Comme le rapporte Yuval Abraham dans son enquête pour le magazine +972, Lavender affichait un taux d’erreur de 10 %, tandis que les dommages collatéraux acceptés ont été de « 15 à 100 civils », selon l’importance des cibles. « Nous devions détruire le Hamas, peu importe le coût », lui confie un officier anonyme. Ce transfert du risque des combattants vers les civils (ici dans une situation de conflit exacerbé), a déjà été observé auparavant dans l’usage des drones par les États-Unis, comme le rappelle Laure de Roucy-Rochegonde dans un ouvrage qui fera date.

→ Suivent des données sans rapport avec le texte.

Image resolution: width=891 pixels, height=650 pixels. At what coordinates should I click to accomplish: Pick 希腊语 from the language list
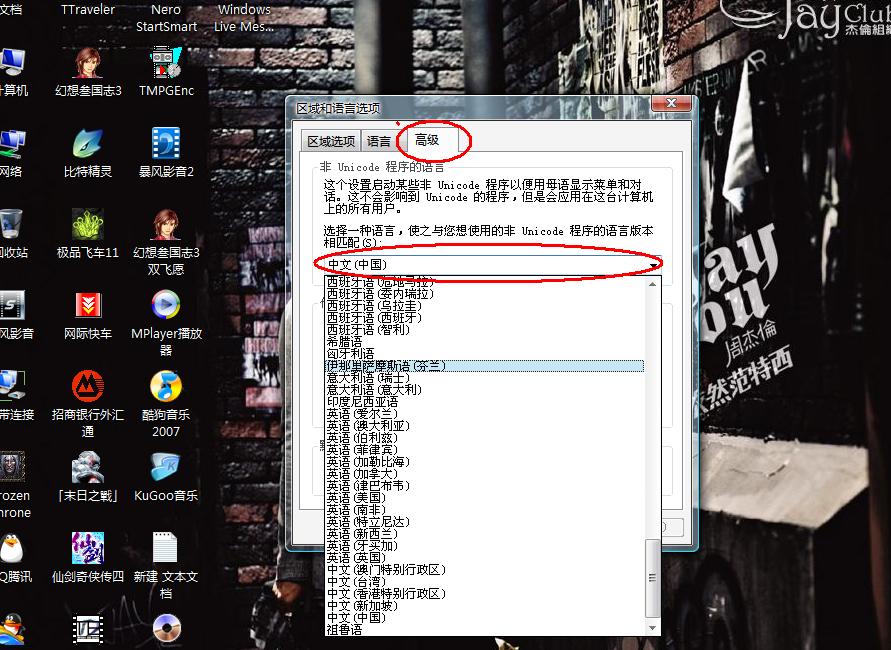344,341
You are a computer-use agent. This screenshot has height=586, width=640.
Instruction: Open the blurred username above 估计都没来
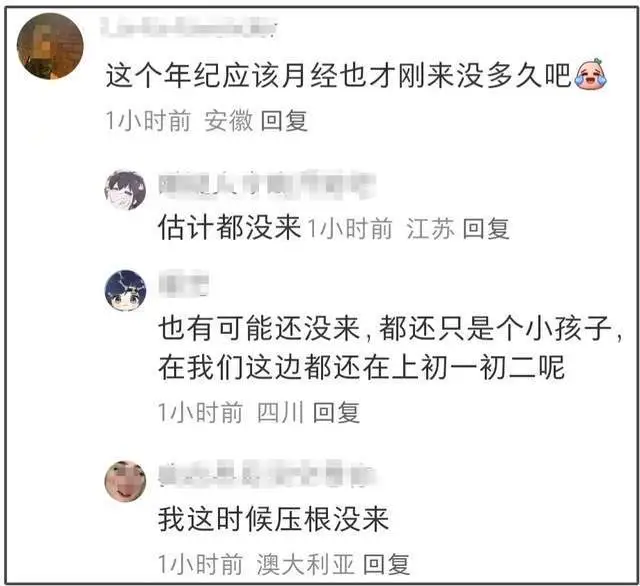(x=267, y=186)

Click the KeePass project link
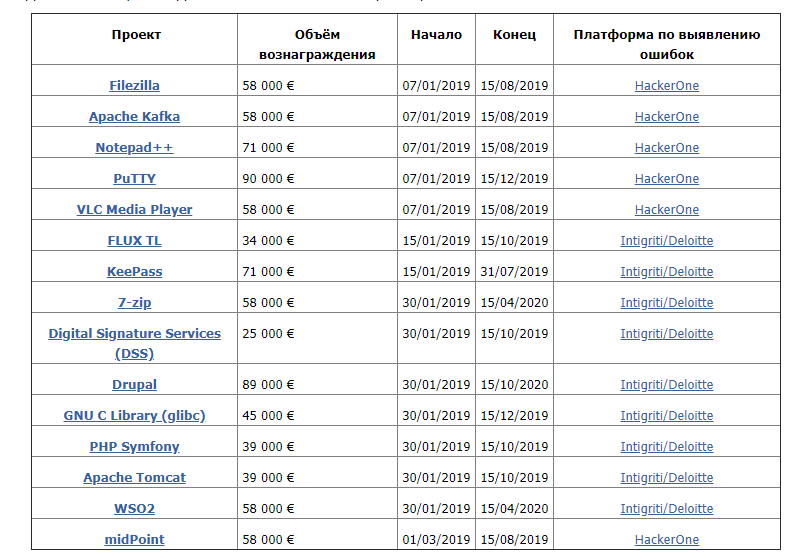pos(134,272)
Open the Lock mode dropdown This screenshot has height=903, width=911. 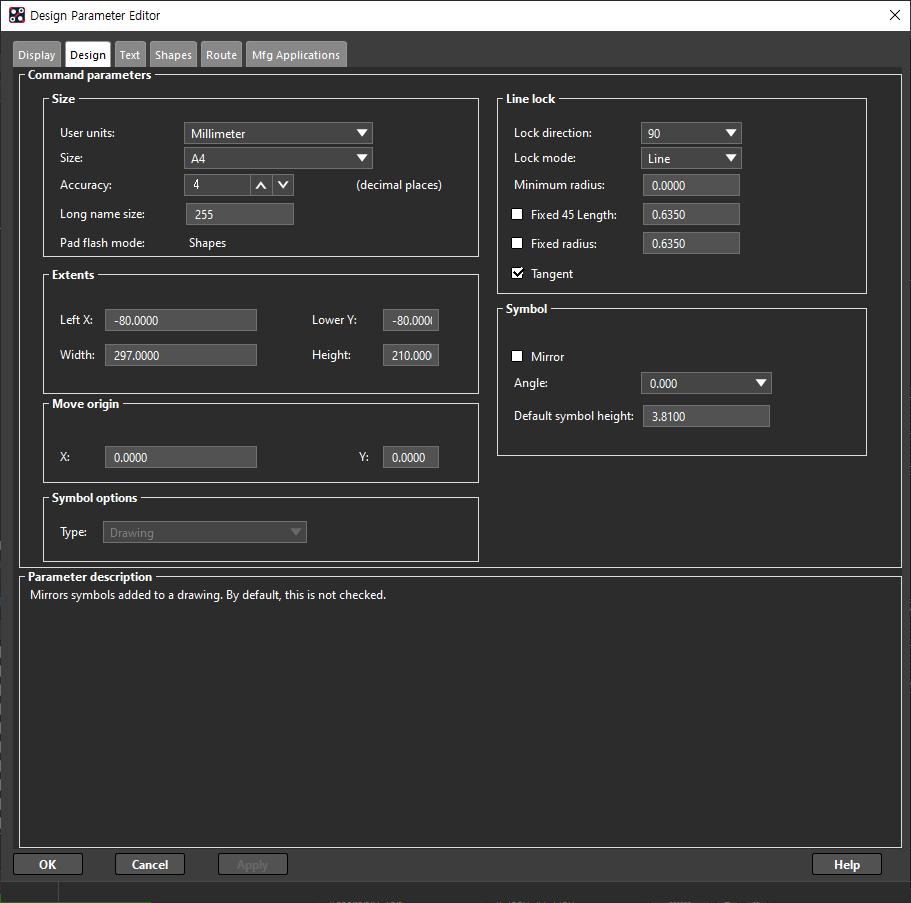tap(730, 157)
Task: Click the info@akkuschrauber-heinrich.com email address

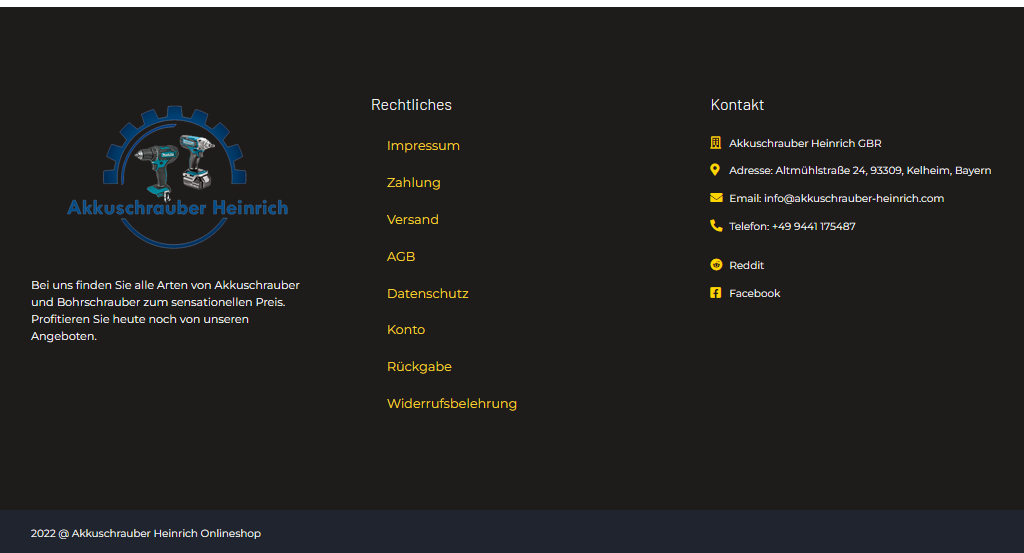Action: point(854,198)
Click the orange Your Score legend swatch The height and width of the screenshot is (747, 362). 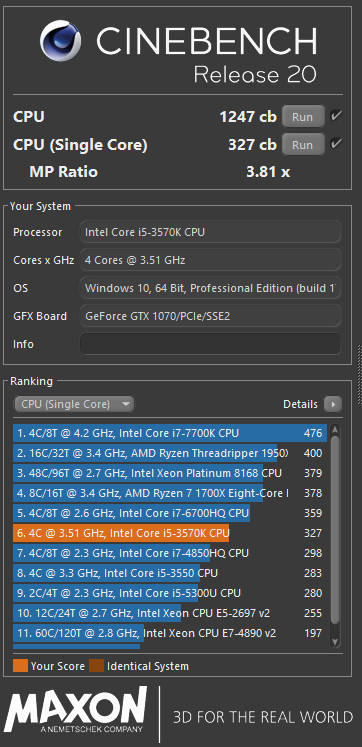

La chercheuse y rappelle avec vigueur et clarté l’importance de réguler l’usage de l’IA afin « d’enchaîner le titan pour ne pas déchaîner le chaos ».
Un risque de surenchère ? L’indispensable besoin d’arbitrage humain
Henri Kissinger et trois de ses confrères identifiaient récemment pour le magazine Foreign Affairs plusieurs facteurs possibles de déséquilibre géopolitique, imputables à moyen terme à l’IA : une course aux armements comparable à celle ayant marquée la Guerre froide (notamment entre les États-Unis et la Chine) ; une compétition acharnée pour les ressources rares nécessaires à la production des nouvelles technologies ; un renforcement du pouvoir des « Big Tech », militarisées et concurrente des États ; une prolifération des systèmes d’armes létales autonomes (SALA) au profit de groupes terroristes et une automatisation complète de la conduite des conflits.
Pour Axel Dyèvre, associé chez Forward Global et en charge de la practice Cyber & Strategic intelligence, cette automatisation de la chaîne de commandement pourrait en outre entraîner « une perte préjudiciable de subsidiarité pour les officiers sur le terrain comme dans les états-majors », affaiblissant le rôle des chefs d’opération, « dont le propre est de décider sur le terrain et dans l’incertitude ». Les qualités du leadership seront rendus d’autant plus crucial que l’usage de l’IA accentue les risques « de dysfonctionnements et d’intoxications des systèmes dus à l’ennemi », qui s’ajoutent aux risques et menaces déjà bien connus des armées. « Avec l’IA, les mauvais resteront mauvais, mais les bons seront meilleurs », conclut cet ancien officier de cavalerie. L’action n’est-elle pas faite par « des hommes au milieu des circonstances », dont « on ne peut ligoter la liberté par des prescriptions étroites », comme écrivait le général de Gaulle en 1944 ? Voilà sans doute le plus grand défi posé par le surgissement, quatre-vingt ans plus tard, de l’IA sur le champ de bataille.